In that post I also wondered if, since the gleaming metallic iridescences of this beetle (produced by the microscopic texture in its cuticle that selectively reflects specific frequencies of light in different directions) are particularly beautiful, it would have been possible to reproduce them by employing some kind of technology in the textile industry.
Two years after that post, two young Haute Couture houses decided to use Fabre's idea in their creations.

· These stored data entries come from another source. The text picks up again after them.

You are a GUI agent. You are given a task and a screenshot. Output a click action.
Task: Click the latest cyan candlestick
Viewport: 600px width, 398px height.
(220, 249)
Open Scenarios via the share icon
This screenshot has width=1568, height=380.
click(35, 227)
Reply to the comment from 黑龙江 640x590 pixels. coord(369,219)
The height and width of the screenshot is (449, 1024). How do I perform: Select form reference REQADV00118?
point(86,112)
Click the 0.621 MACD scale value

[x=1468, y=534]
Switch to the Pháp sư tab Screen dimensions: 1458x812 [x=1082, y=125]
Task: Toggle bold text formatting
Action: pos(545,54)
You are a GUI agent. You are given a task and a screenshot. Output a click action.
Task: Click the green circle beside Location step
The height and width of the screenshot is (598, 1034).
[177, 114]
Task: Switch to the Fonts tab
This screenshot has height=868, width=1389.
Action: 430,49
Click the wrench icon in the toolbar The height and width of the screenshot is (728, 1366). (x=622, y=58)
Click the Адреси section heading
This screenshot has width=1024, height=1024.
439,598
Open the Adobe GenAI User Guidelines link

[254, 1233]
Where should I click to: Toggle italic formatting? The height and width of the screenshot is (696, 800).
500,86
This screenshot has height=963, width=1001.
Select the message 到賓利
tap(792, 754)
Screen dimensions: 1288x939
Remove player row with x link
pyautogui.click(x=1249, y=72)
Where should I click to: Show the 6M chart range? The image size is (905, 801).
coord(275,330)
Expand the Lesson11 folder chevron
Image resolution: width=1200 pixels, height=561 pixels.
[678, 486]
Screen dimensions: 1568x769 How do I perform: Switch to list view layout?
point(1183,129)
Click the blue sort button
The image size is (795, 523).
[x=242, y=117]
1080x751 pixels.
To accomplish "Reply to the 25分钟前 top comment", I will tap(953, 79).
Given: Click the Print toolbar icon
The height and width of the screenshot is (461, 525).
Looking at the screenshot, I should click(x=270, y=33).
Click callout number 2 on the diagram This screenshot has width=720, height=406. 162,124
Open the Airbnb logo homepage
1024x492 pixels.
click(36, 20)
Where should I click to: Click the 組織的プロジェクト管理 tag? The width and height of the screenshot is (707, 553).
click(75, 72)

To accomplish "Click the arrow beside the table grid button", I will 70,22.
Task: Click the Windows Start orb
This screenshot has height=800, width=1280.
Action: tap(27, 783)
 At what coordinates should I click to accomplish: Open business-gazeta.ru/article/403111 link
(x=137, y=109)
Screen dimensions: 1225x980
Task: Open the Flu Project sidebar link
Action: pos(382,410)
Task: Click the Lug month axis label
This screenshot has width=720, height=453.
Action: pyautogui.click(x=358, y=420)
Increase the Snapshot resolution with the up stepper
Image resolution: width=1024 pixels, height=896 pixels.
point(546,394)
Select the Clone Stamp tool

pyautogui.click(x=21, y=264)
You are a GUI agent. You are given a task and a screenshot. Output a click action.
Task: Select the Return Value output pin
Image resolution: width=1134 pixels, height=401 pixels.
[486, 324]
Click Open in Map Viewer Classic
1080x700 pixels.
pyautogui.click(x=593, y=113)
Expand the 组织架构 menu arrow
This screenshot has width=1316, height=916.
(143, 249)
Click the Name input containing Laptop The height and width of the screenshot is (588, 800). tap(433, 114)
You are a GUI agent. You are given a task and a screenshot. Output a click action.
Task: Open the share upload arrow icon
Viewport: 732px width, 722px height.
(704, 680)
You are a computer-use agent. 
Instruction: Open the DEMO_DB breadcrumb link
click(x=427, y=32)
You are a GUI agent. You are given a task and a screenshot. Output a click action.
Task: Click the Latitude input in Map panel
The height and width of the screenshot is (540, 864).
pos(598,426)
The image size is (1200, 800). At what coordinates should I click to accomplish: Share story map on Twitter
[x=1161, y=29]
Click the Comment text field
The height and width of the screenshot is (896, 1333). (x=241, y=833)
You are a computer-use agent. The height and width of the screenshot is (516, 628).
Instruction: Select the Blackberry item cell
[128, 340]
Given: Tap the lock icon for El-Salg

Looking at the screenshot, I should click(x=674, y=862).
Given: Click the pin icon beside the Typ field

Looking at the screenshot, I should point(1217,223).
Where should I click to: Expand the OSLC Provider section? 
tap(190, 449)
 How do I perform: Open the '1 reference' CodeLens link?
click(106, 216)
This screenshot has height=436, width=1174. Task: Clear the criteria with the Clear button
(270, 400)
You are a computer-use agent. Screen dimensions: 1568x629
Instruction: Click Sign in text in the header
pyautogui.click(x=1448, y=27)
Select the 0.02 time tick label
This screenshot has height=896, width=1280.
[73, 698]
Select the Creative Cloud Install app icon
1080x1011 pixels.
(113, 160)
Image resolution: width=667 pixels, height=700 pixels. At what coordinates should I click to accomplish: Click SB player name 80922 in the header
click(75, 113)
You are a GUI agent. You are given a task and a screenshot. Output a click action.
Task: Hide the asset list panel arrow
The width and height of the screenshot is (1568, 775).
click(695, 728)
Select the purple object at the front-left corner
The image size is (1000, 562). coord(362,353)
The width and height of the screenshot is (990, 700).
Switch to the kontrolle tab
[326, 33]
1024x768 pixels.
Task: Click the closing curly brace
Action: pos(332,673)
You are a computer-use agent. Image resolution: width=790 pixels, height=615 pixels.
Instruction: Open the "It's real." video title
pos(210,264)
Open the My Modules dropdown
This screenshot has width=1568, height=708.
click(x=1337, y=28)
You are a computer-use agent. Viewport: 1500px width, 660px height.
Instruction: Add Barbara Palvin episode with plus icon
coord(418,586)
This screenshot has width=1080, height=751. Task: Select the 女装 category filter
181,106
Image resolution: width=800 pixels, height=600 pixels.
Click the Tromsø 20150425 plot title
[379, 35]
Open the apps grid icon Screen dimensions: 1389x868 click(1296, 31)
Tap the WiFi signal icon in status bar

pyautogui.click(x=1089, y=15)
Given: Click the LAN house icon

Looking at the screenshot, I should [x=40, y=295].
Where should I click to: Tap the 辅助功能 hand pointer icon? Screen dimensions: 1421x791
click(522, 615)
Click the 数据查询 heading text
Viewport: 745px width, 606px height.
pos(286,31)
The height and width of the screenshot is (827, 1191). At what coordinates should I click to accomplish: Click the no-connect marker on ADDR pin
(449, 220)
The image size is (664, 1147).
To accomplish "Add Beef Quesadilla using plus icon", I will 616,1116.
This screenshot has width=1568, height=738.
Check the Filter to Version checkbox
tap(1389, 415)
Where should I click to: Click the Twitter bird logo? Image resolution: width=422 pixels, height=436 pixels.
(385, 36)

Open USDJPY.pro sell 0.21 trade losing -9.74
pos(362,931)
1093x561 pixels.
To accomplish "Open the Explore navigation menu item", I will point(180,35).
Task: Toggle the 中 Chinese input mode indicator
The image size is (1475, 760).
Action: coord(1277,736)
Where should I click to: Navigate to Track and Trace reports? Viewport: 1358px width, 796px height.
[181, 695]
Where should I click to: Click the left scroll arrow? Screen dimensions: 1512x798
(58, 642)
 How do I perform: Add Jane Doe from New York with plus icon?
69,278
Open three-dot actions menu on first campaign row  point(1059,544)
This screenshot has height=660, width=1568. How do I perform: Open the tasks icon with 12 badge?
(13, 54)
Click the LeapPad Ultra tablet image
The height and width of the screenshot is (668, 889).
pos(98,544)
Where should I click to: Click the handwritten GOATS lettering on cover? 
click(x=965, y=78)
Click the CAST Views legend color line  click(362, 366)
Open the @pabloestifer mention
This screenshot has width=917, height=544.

The beetles and their iridescent nuances reappered in a carapace-like jacket with matching bag by Serkan Cura and as the main theme of On Aura Tout Vu's collection.
Livia Stoianova and Yassen Samouilov created designs with prints of beetles or made with iridescent or transparent fabrics that evoked wing-like textures, then appliqued on their gowns the shells of over 10,000 Buprestidae beetles to embellish their designs, creating spiky motifs around the shoulder area or using the shells as decorative elements.
It is interesting to see that once again fashion is borrowing from art in a very literary way, applying the same material used by an artist in a fashion collection without doing further researches about it (at least Fabre justified his choice of material with the main themes he deals with including the transience of life, eternity and extreme beauty).
The Buprestidae case is worrying from two different points of view: while this beetle may become an endangered species if we all start using its shell for arty installations and clothes, fashion-wise you wonder why two young designers used the same artist/material as starting points for the same season.
In a nutshell are we all just going to see the same art exhibitions/installations to get inspirations or are we just borrowing things off each other without bothering to find better and more original ideas? Besides, is this another mere coincidence, just another occult fashion correspondence or is this just a way to provide Lady Gaga with a different animal-derived material from her much criticised furs? The mystery remains.